# WORK TO BE COMPLETED:
Repeat each entry exactly.

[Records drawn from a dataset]
Segment Open
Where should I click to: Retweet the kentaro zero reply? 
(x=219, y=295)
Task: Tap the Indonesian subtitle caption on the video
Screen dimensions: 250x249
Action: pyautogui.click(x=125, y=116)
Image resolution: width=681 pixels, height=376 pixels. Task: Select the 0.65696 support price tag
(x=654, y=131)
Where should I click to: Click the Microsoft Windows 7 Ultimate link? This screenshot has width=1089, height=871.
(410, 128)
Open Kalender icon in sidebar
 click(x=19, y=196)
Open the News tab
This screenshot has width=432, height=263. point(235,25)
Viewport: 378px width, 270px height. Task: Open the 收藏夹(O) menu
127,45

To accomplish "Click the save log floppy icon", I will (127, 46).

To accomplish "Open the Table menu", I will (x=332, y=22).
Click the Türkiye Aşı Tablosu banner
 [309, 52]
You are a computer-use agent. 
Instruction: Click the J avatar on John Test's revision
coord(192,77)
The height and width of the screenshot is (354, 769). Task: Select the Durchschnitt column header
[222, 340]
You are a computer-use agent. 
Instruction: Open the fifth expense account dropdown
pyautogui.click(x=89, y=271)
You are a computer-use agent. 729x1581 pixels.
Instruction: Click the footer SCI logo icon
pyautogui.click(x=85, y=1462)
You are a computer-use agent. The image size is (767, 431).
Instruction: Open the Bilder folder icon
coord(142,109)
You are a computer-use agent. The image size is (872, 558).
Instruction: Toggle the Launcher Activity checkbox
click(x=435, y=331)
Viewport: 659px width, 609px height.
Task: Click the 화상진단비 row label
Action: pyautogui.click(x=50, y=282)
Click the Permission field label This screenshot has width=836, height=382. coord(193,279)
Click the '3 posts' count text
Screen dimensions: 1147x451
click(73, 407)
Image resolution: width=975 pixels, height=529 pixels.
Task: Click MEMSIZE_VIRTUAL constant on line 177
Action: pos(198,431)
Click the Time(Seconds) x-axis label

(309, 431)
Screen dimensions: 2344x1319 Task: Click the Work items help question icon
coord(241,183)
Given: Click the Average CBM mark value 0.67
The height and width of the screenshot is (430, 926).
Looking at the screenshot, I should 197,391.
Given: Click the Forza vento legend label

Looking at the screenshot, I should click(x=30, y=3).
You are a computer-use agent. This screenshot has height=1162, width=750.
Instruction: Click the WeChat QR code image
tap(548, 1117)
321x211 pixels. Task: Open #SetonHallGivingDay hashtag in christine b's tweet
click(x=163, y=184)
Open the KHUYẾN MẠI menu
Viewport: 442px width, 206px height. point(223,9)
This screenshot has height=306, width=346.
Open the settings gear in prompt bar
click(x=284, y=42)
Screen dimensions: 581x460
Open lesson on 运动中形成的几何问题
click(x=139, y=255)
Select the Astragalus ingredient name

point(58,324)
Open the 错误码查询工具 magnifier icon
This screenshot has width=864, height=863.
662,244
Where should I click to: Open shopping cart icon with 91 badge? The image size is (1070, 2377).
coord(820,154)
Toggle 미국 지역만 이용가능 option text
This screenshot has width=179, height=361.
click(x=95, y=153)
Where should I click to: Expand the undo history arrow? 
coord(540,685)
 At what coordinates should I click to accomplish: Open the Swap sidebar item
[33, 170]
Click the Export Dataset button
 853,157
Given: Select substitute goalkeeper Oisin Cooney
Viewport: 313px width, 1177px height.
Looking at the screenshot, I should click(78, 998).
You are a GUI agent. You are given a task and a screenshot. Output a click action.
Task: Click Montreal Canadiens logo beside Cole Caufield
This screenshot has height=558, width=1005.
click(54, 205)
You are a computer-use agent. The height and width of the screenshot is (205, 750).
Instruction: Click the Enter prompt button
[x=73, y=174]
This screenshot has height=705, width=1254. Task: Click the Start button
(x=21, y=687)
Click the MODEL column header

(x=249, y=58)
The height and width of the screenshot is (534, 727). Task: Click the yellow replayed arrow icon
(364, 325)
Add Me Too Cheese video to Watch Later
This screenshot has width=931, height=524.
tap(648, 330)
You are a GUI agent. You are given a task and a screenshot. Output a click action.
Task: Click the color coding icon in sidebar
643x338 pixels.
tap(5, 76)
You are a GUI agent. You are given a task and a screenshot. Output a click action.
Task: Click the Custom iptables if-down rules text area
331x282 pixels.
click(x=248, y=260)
Segment Closed
# RESULT FOR THIS EXERCISE:
Where should I click to: Retweet the kentaro zero reply? 
(x=219, y=295)
Task: Tap the Indonesian subtitle caption on the video
Screen dimensions: 250x249
Action: pyautogui.click(x=125, y=116)
Image resolution: width=681 pixels, height=376 pixels. Task: Select the 0.65696 support price tag
(x=654, y=131)
Where should I click to: Click the Microsoft Windows 7 Ultimate link? This screenshot has width=1089, height=871.
(410, 128)
Open Kalender icon in sidebar
 click(x=19, y=196)
Open the News tab
This screenshot has width=432, height=263. point(235,25)
Viewport: 378px width, 270px height. Task: Open the 收藏夹(O) menu
127,45

To accomplish "Click the save log floppy icon", I will (127, 46).

To accomplish "Open the Table menu", I will (x=332, y=22).
Click the Türkiye Aşı Tablosu banner
 [309, 52]
You are a computer-use agent. 
Instruction: Click the J avatar on John Test's revision
coord(192,77)
The height and width of the screenshot is (354, 769). Task: Select the Durchschnitt column header
[222, 340]
You are a computer-use agent. 
Instruction: Open the fifth expense account dropdown
pyautogui.click(x=89, y=271)
You are a computer-use agent. 729x1581 pixels.
Instruction: Click the footer SCI logo icon
pyautogui.click(x=85, y=1462)
You are a computer-use agent. The image size is (767, 431).
Instruction: Open the Bilder folder icon
coord(142,109)
You are a computer-use agent. The image size is (872, 558).
Instruction: Toggle the Launcher Activity checkbox
click(x=435, y=331)
Viewport: 659px width, 609px height.
Task: Click the 화상진단비 row label
Action: pyautogui.click(x=50, y=282)
Click the Permission field label This screenshot has width=836, height=382. coord(193,279)
Click the '3 posts' count text
Screen dimensions: 1147x451
click(73, 407)
Image resolution: width=975 pixels, height=529 pixels.
Task: Click MEMSIZE_VIRTUAL constant on line 177
Action: pos(198,431)
Click the Time(Seconds) x-axis label

(309, 431)
Screen dimensions: 2344x1319 Task: Click the Work items help question icon
coord(241,183)
Given: Click the Average CBM mark value 0.67
The height and width of the screenshot is (430, 926).
Looking at the screenshot, I should 197,391.
Given: Click the Forza vento legend label

Looking at the screenshot, I should click(x=30, y=3).
You are a computer-use agent. This screenshot has height=1162, width=750.
Instruction: Click the WeChat QR code image
tap(548, 1117)
321x211 pixels. Task: Open #SetonHallGivingDay hashtag in christine b's tweet
click(x=163, y=184)
Open the KHUYẾN MẠI menu
Viewport: 442px width, 206px height. point(223,9)
This screenshot has height=306, width=346.
Open the settings gear in prompt bar
click(x=284, y=42)
Screen dimensions: 581x460
Open lesson on 运动中形成的几何问题
click(x=139, y=255)
Select the Astragalus ingredient name

point(58,324)
Open the 错误码查询工具 magnifier icon
This screenshot has width=864, height=863.
662,244
Where should I click to: Open shopping cart icon with 91 badge? The image size is (1070, 2377).
coord(820,154)
Toggle 미국 지역만 이용가능 option text
This screenshot has width=179, height=361.
click(x=95, y=153)
Where should I click to: Expand the undo history arrow? 
coord(540,685)
 At what coordinates should I click to accomplish: Open the Swap sidebar item
[33, 170]
Click the Export Dataset button
 853,157
Given: Select substitute goalkeeper Oisin Cooney
Viewport: 313px width, 1177px height.
Looking at the screenshot, I should click(78, 998).
You are a GUI agent. You are given a task and a screenshot. Output a click action.
Task: Click Montreal Canadiens logo beside Cole Caufield
This screenshot has height=558, width=1005.
click(54, 205)
You are a computer-use agent. The height and width of the screenshot is (205, 750).
Instruction: Click the Enter prompt button
[x=73, y=174]
This screenshot has height=705, width=1254. Task: Click the Start button
(x=21, y=687)
Click the MODEL column header

(x=249, y=58)
The height and width of the screenshot is (534, 727). Task: Click the yellow replayed arrow icon
(364, 325)
Add Me Too Cheese video to Watch Later
This screenshot has width=931, height=524.
tap(648, 330)
You are a GUI agent. You are given a task and a screenshot. Output a click action.
Task: Click the color coding icon in sidebar
643x338 pixels.
tap(5, 76)
You are a GUI agent. You are given a task and a screenshot. Output a click action.
Task: Click the Custom iptables if-down rules text area
331x282 pixels.
click(x=248, y=260)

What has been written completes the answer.